Cisplatin is a cornerstone chemotherapeutic agent for a broad spectrum of solid malignancies, yet its clinical utility is substantially curtailed by dose-limiting organ toxicity, principally nephrotoxicity and hepatotoxicity, mediated through reactive oxygen species (ROS)-driven oxidative stress, glutathione depletion, and lipid peroxidation. Naringenin (NAR), a bioactive citrus flavanone, possesses potent free-radical scavenging, anti-inflammatory, and cytoprotective properties that make it a compelling candidate for chemoprotection.
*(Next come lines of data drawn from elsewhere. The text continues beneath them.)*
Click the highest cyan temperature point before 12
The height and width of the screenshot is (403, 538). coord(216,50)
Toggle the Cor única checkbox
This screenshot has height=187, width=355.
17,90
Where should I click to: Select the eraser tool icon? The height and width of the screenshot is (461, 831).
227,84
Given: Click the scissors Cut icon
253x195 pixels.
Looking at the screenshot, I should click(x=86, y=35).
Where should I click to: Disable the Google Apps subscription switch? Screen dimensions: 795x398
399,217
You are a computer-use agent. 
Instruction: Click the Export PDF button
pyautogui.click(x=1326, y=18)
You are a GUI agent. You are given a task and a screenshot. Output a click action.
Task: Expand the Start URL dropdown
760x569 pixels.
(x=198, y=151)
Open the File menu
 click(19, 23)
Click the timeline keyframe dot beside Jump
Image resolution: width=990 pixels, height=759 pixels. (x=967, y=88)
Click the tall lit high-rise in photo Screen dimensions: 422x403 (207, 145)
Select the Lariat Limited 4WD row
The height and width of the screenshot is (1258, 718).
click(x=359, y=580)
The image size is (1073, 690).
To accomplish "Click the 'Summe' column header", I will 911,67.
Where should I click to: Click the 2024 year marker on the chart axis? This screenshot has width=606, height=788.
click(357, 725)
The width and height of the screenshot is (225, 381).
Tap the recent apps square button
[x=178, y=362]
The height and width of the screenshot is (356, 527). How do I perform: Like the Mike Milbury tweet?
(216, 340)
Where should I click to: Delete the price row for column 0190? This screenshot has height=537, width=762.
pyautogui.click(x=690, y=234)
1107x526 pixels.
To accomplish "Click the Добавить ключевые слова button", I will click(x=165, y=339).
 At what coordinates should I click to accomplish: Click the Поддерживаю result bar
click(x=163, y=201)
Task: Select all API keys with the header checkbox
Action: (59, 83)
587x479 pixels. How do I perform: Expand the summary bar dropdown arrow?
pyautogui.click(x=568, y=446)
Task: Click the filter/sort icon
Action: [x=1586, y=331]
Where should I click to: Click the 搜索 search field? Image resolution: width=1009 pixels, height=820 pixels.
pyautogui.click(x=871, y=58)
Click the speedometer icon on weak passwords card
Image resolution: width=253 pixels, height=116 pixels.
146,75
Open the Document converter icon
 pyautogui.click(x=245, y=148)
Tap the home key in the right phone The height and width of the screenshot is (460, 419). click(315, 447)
The present study investigated whether oral naringenin supplementation (50 mg/kg body weight/day for 30 days) could mitigate cisplatin-induced oxidative injury to the liver and kidney in male Swiss albino mice. Cisplatin was administered intraperitoneally at 2.3 mg/kg body weight in three cycles of five consecutive days followed by a five-day interval. Biochemical indices of oxidative stress, such as malondialdehyde (MDA), reduced glutathione (GSH), and glutathione S-transferase (GST) activity, were assayed in liver and kidney homogenates on day 45. Cisplatin administration significantly elevated hepatic and renal MDA levels, indicating pronounced lipid peroxidation, and markedly depleted the concentrations of GSH and the activity of GST in both organs. Compared with cisplatin alone, naringenin coadministration significantly attenuated the increase in the level of MDA, restored the level of GSH, and rescued the activity of GST in both tissues, with more pronounced effects in the kidney. Notably, compared with the control, naringenin alone did not alter any biochemical parameters, confirming its physiological safety at the administered dose. These findings demonstrate that naringenin has meaningful hepatoprotective and nephroprotective effects against cisplatin-induced oxidative toxicity, possibly through antioxidant augmentation, glutathione repletion, and membrane stabilization mechanisms. This study provides a rational preclinical basis for evaluating naringenin as a coadministered chemoprotectant in cisplatin-based chemotherapy regimens.